Keywords: Acute coronary syndrome, diabetes, glycated serum protein, insulin-like growth factor-1, TG-fasting blood glucose
Introduction
Acute coronary syndrome (ACS) refers to a group of clinical syndromes resulting from acute myocardial ischemia, typically caused by thrombosis due to the rupture or erosion of unstable atherosclerotic plaque in a coronary artery. It represents the acute clinical presentation of coronary atherosclerotic heart disease (coronary heart disease) [1-3]. In recent years, the widespread application of reperfusion therapies, such as percutaneous coronary intervention (PCI) and coronary artery bypass grafting (CABG), along with the establishment of chest pain centers, has significantly improved the management and rescue of ACS patients [4,5]. Nevertheless, despite adherence to recommended diagnostic and therapeutic guidelines, some ACS patients remain at elevated risk for major adverse cardiovascular events (MACE), including recurrent myocardial infarction, recurrent angina, severe arrhythmia, and death [6-8]. This indicates that additional risk factors influencing the long-term prognosis of ACS patients may not yet be fully identified or controlled.

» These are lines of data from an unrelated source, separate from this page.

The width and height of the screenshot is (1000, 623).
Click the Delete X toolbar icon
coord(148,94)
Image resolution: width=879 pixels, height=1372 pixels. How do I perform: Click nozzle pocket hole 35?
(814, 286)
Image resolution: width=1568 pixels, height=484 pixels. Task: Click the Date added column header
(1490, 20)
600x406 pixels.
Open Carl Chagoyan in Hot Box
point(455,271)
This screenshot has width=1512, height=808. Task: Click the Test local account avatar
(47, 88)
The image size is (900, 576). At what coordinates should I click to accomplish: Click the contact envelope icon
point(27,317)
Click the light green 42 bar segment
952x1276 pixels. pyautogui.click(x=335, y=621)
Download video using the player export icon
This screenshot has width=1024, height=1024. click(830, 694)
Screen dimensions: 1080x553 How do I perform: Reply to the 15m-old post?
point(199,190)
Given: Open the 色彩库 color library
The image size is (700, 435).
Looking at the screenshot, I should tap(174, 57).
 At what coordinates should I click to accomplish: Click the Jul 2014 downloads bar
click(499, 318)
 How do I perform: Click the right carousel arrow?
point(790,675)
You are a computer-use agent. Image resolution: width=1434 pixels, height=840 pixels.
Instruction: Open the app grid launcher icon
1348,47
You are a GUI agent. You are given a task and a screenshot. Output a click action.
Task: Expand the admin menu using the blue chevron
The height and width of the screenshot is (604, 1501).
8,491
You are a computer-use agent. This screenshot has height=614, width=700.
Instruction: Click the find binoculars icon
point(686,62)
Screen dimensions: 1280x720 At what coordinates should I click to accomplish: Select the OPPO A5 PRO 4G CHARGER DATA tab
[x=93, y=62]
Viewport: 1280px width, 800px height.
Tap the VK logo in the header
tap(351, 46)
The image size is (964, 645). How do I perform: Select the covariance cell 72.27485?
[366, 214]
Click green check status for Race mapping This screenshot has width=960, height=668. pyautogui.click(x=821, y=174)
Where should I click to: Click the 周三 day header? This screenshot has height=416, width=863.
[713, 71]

Diabetes is a chronic metabolic disease characterized by elevated blood sugar levels, associated with an increased risk of cardiovascular complications [9]. Stress hyperglycemia is common in ACS patients, and significant fluctuations in blood sugar may exacerbate damage by vascular disease [10]. Yamamoto et al. [11] have shown that blood glucose fluctuations are an important factor affecting the prognosis of patients with coronary artery disease (CAD). Liu et al. [12] noted that the estimation of glucose disposal rate (eGDR) can predict the prognosis of non-diabetic patients following PCI to a certain extent. Additionally, the high prevalence of undiagnosed diabetes and prediabetes in ACS patients and their effect on clinical outcomes have also attracted extensive attention [13]. Specifically, hyperglycemia may exacerbate the severity of coronary artery lesions and increase the risk of MACE, such as recurrent myocardial infarction, recurrent angina, severe arrhythmias, and death. It is worth noting that in the context of ACS, the blood glucose characteristics of diabetic patients not only reflect the metabolic disorder under stress, but may also be closely related to the complexity of coronary artery lesions and the occurrence of cardiovascular events. In addition, the long-term effects of blood glucose fluctuations and hyperglycemia on the cardiovascular system may extend beyond the acute rise in blood glucose levels alone. Research by Wang et al. [14] showed that 26.28% of ACS patients had concurrent diabetes. Therefore, investigating the predictive value of blood glucose levels in diabetic patients with ACS for the degree of coronary artery disease and cardiovascular adverse events is of great significance.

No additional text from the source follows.